Surely we can agree that if there was any significant number of women in the United States who were avoiding birth control because they were unable to afford it, the CDC would have included that as one of their choices in the study. If it was a decent study, there would have been an option for the respondents to choose “other” if they had an unlisted reason for not using birth control. Moreover, even if we suppose that the CDC was incompetent at polling women for the reasons why they don’t use birth control, surely some other study would report on the large number of women who avoid birth control because they can’t afford it. If there’s actually a large problem (or even a small problem) with women not using birth control because they can’t afford it, finding a reliable survey that documents that fact shouldn’t be hard.

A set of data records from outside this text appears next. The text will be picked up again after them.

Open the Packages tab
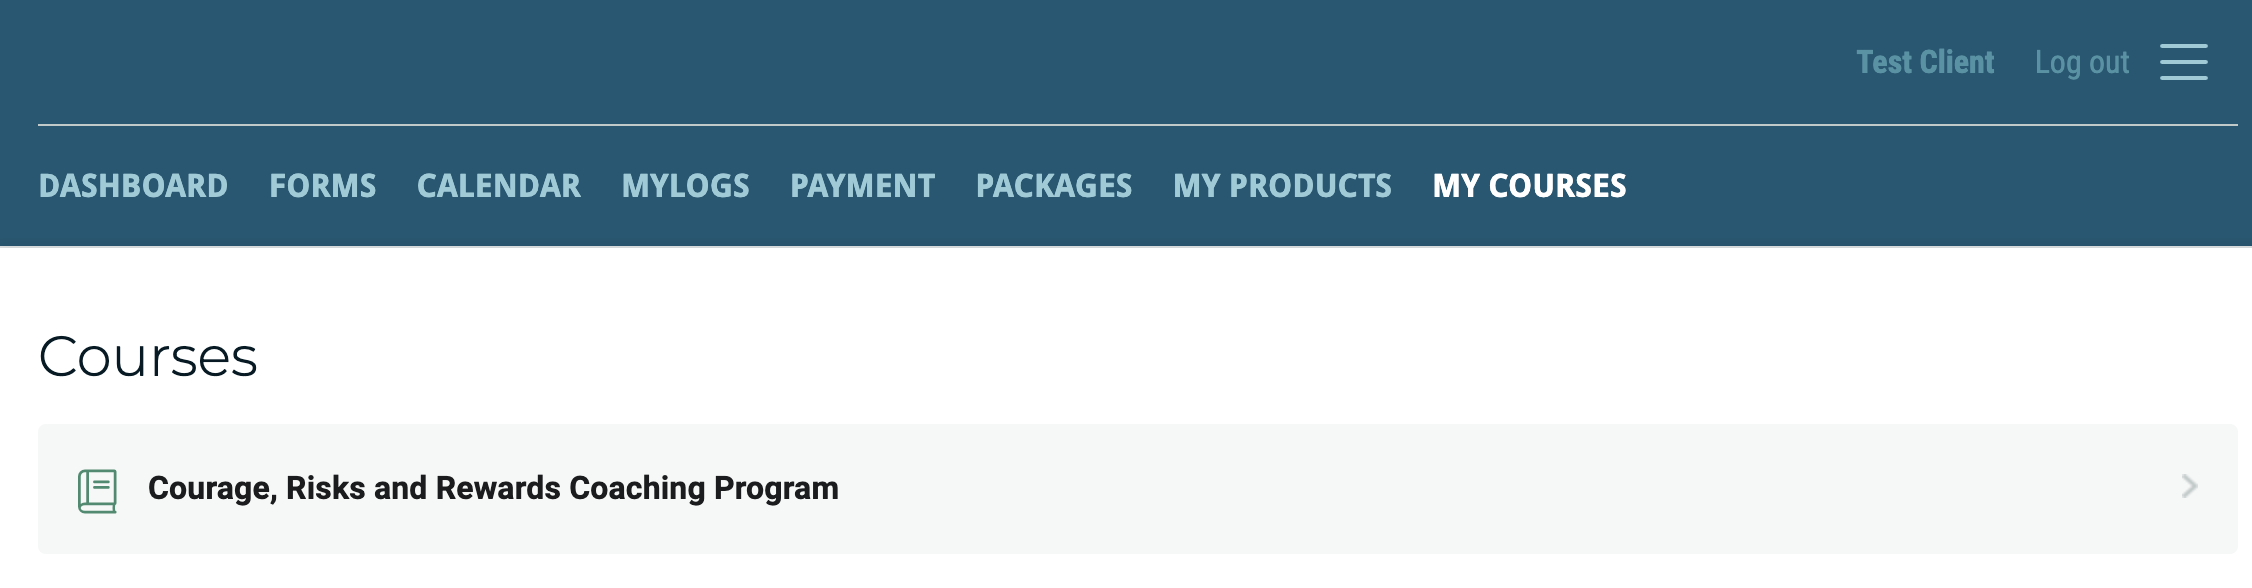This screenshot has height=588, width=2252. point(1054,186)
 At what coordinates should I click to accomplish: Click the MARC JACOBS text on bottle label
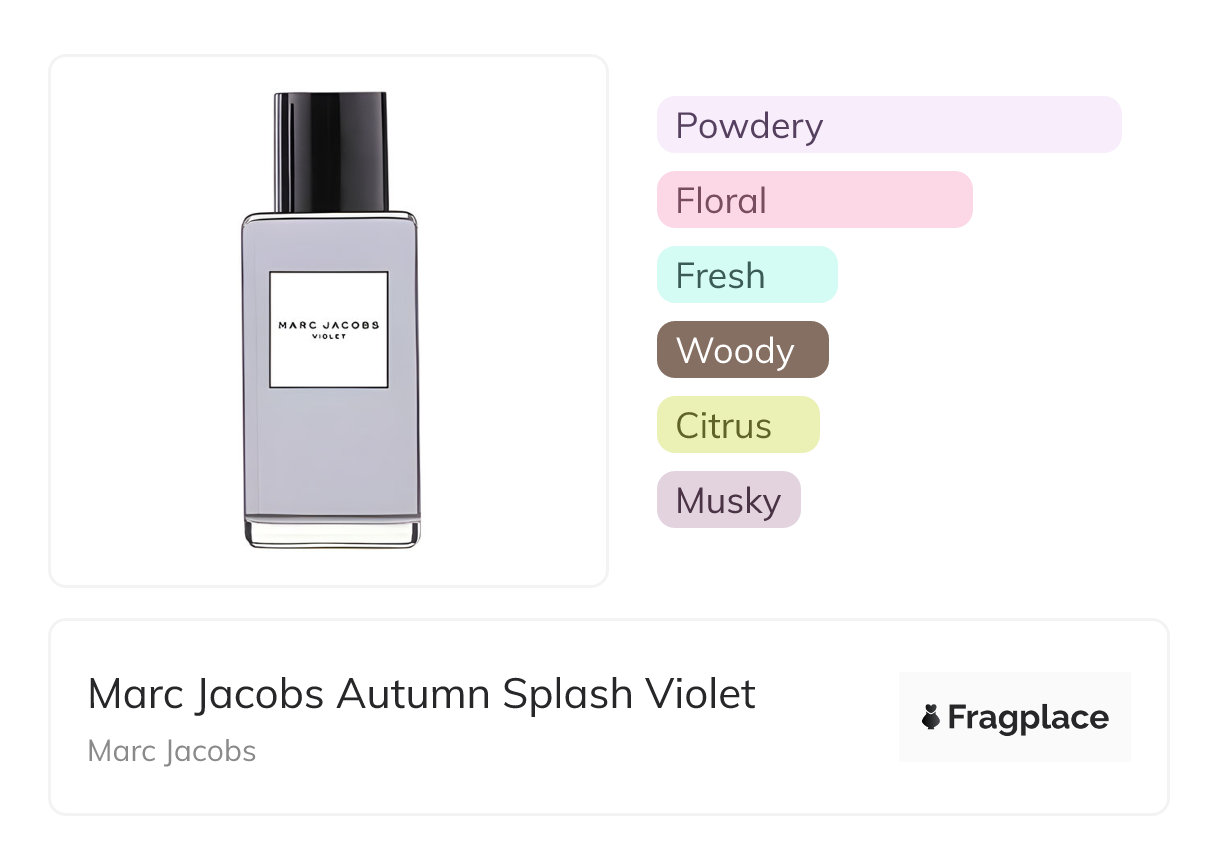[328, 325]
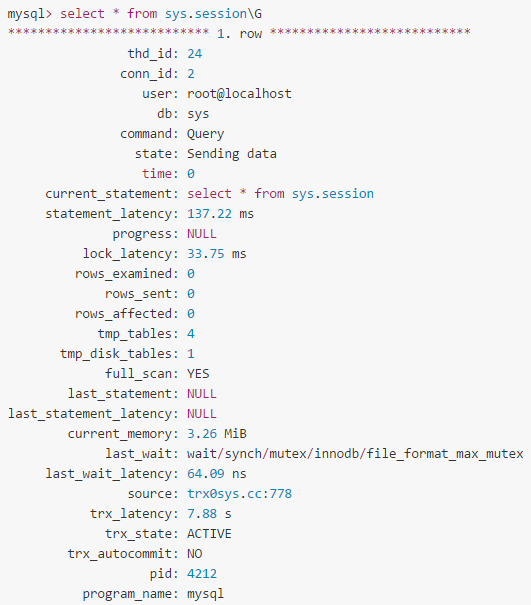Click the tmp_tables value 4
531x605 pixels.
pyautogui.click(x=191, y=334)
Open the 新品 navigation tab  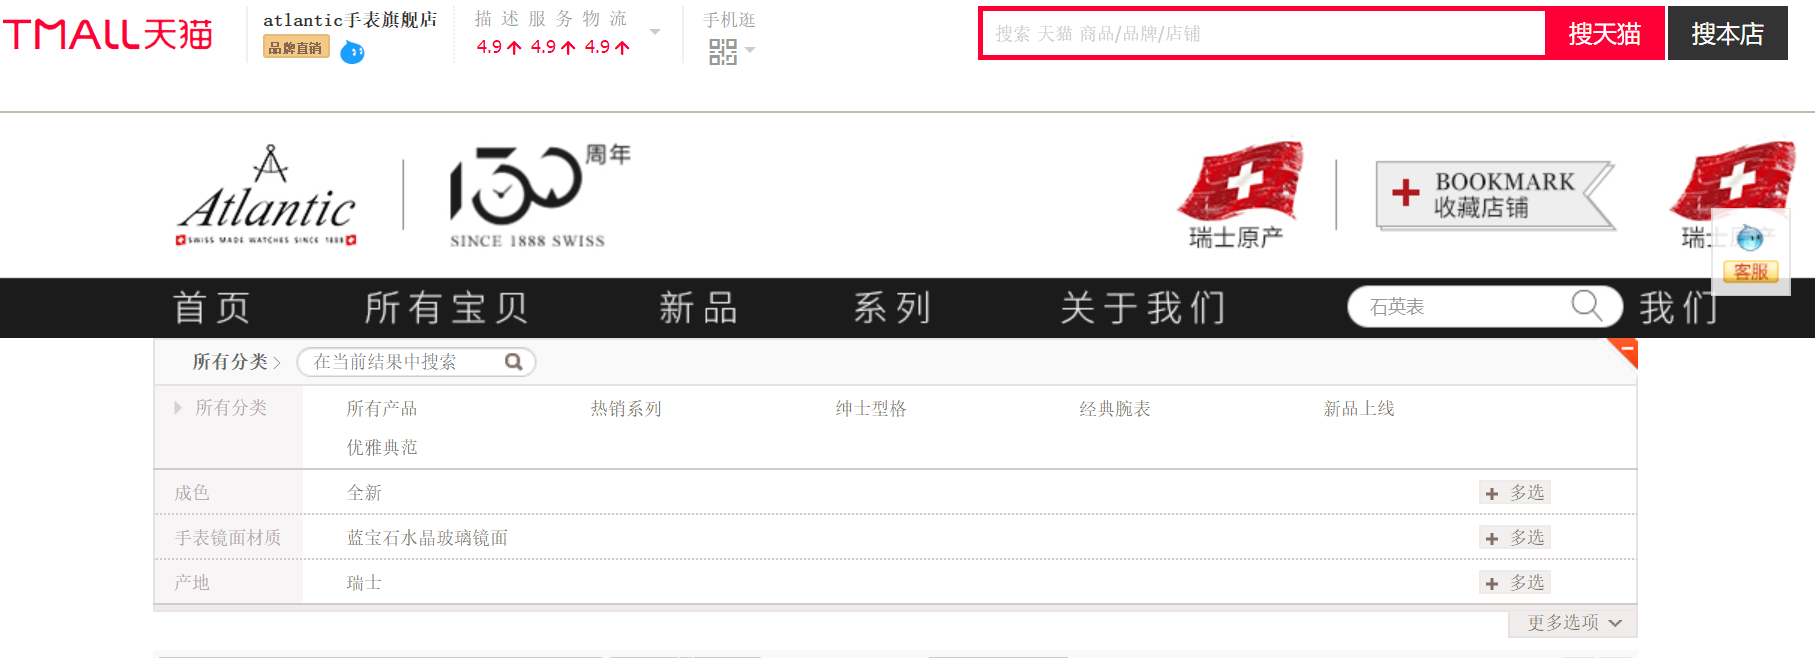tap(699, 307)
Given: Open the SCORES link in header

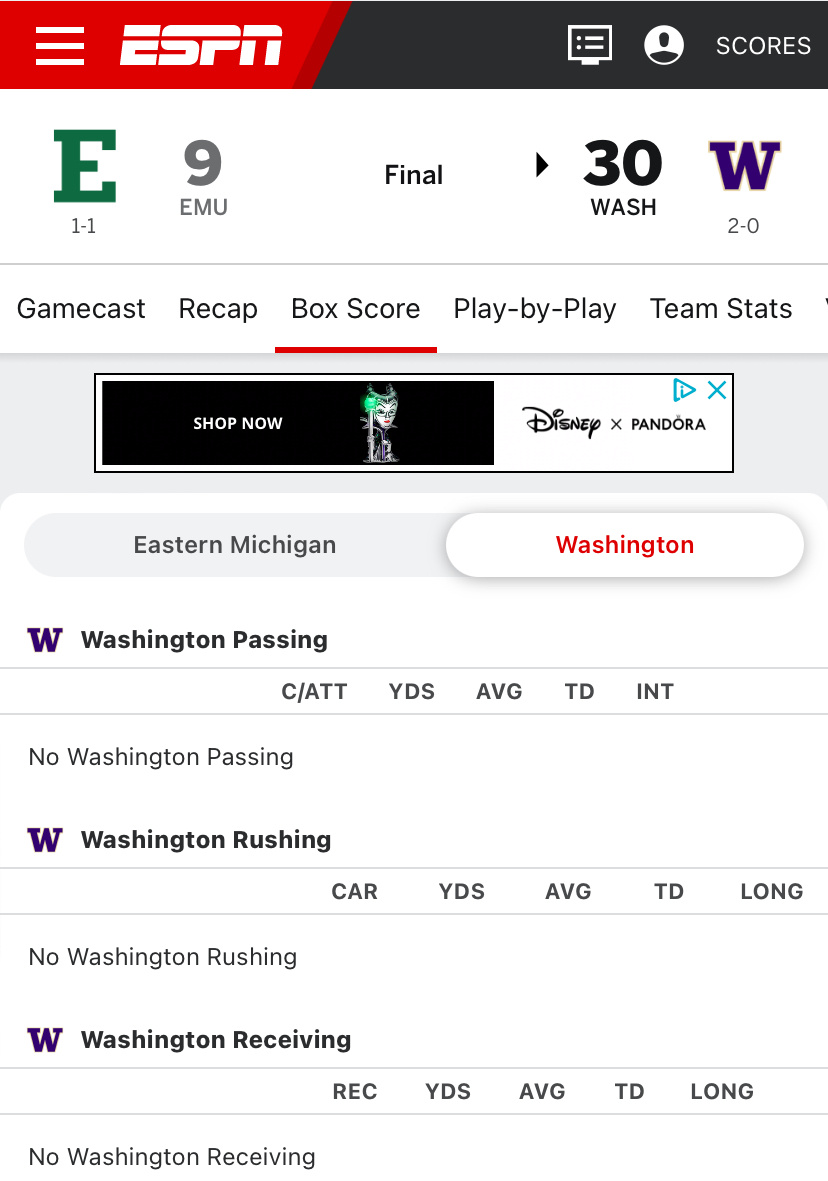Looking at the screenshot, I should pyautogui.click(x=763, y=46).
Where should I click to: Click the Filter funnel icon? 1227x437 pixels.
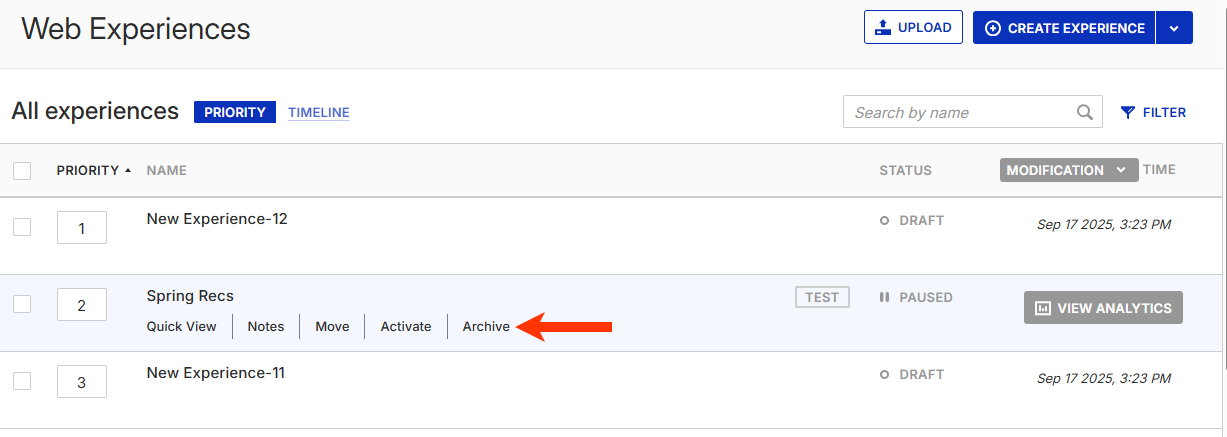click(1128, 113)
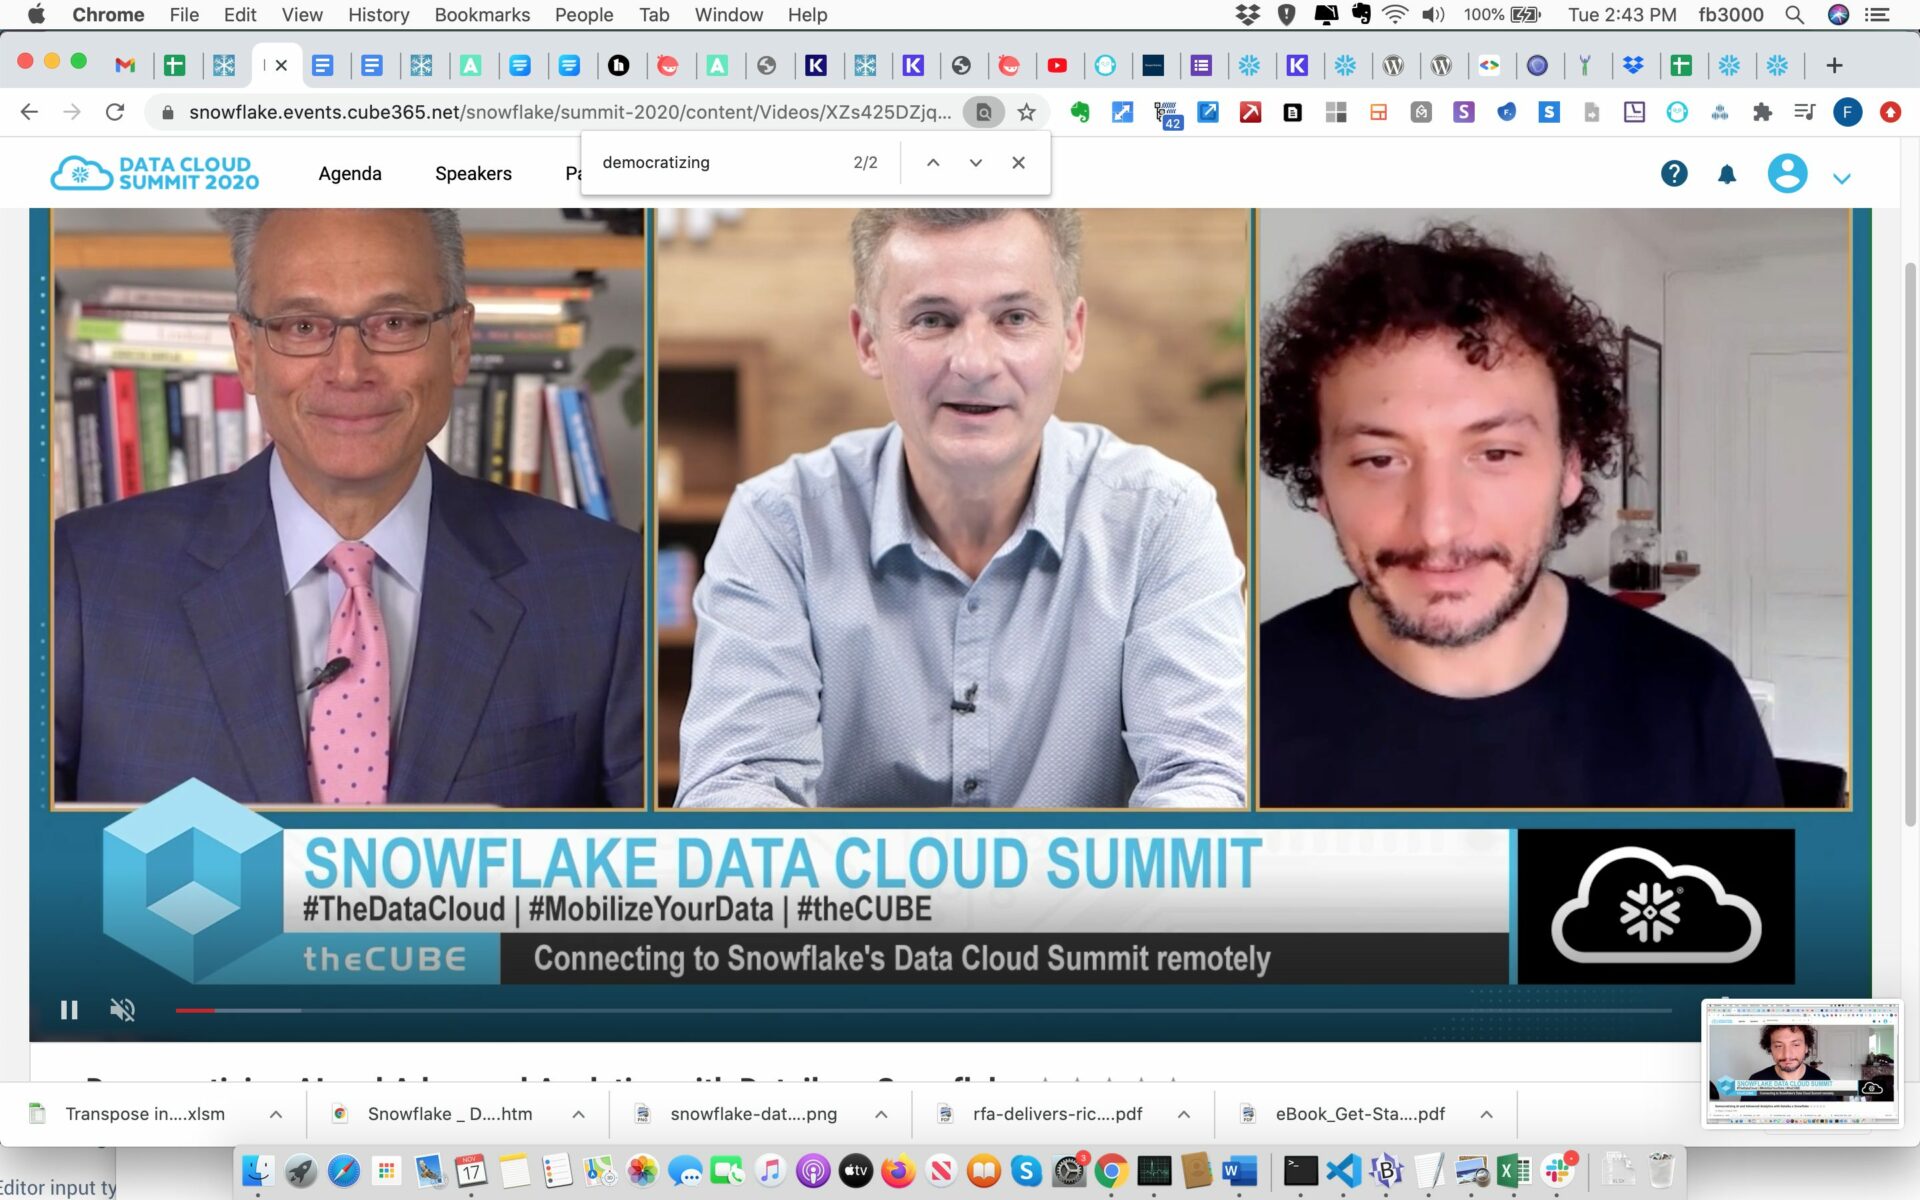Pause the currently playing video
Image resolution: width=1920 pixels, height=1200 pixels.
click(x=68, y=1008)

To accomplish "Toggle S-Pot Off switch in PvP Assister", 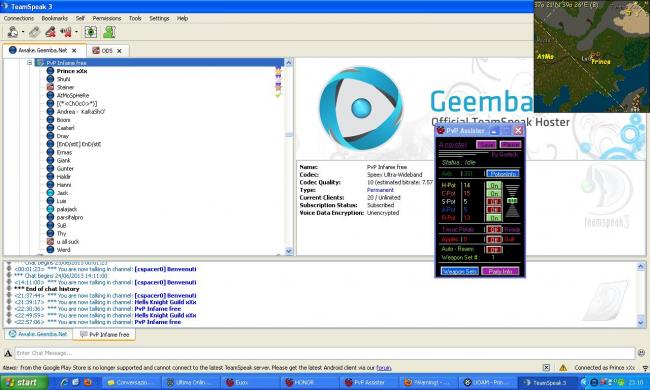I will pos(494,202).
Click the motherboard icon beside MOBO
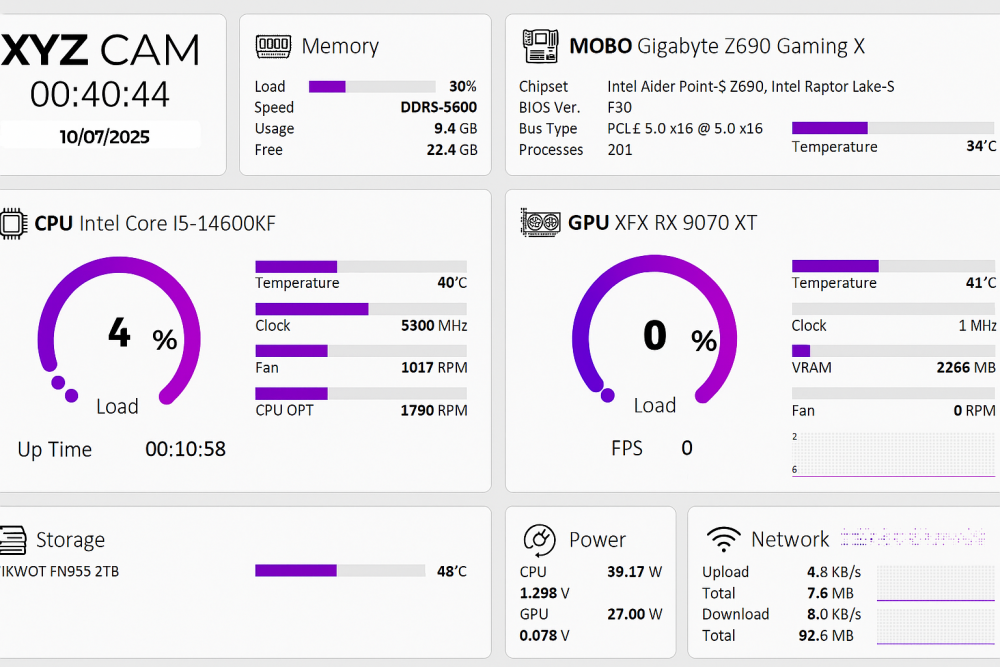 click(540, 46)
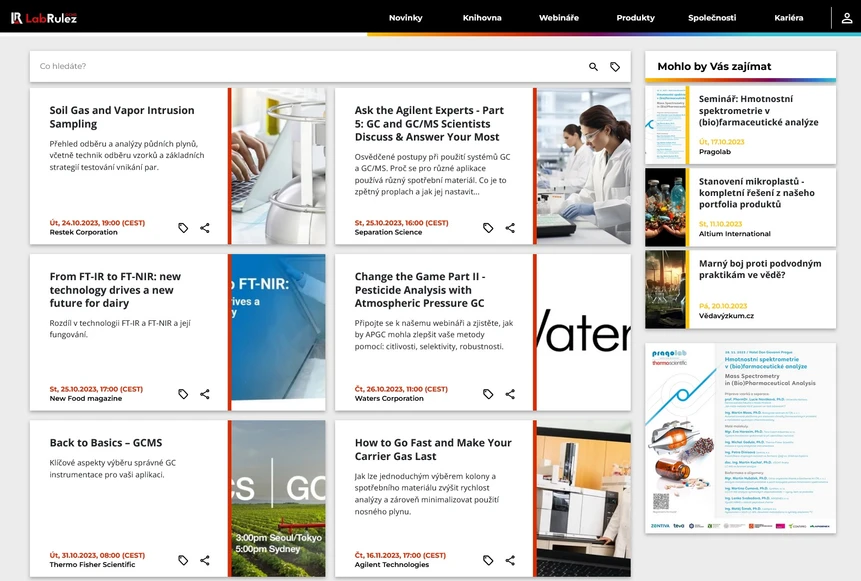
Task: Open tag filter icon in search bar
Action: [615, 67]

My claim was that “everyone in the USA has access to birth control”. It seems we agree that women under the poverty line can get multiple types of birth control for free. Besides the facts that I’ve listed, there are a small galaxy of government and non-profit programs in this country devoted to making drugs and health services available to the poor. Hence I feel safe saying that poor women have access to multiple types of birth control. As for women who aren’t poor, if they truly couldn’t get free birth control from their government, insurance company or anywhere else, they could still get it by the esoteric method of paying for it.
I’d be happy to look at any statistics concerning how rates of unintended pregnancies have changed over time. The CDC report says that half of pregnancies currently are unintended; it doesn’t give data for past years. If readily available birth control pushed down pregnancy rates, surely the rate of unintended pregnancies would be less than 50%.
Most UHC systems I know of don’t provide for cosmetic plastic surgery except for when it’s to correct something really disfiguring and detrimental to life, like facial scarring or disfigurement - though there are some medical reasons for that too (scarred skin is more susceptible to sunburn, for example).
If someone is suffering really severely mentally due to their facial features, and has tried to commit suicide several times, has tried self-surgery, has undergone counselling, etc etc, and probably been diagnosed with something like body dysmorphic disorder, then they might possibly be allowed surgery under the NHS. Eventually. Or they’d get it due to having cut off their nose to spite their face.
It doesn’t seem to matter how rich someone is - they can’t get doctors to sign off on surgeries which aren’t permitted, and in any case, if they’re rich, they can just pay to get it done privately. But anyway, it is definitely workable.
I imagine it’s the same as private healthcare plans which might allow for plastic surgery to fix a nose that was badly broken in an accident but wouldn’t cover just making the nose a little less big. Unless perhaps you paid extra for a special type of health insurance that did cover cosmetic plastic surgery.
Private insurance doesn’t cover absolutely everything, and neither does UHC.
(I realise this sounds like I’m arguing with you - I’m not intending to; just adding information).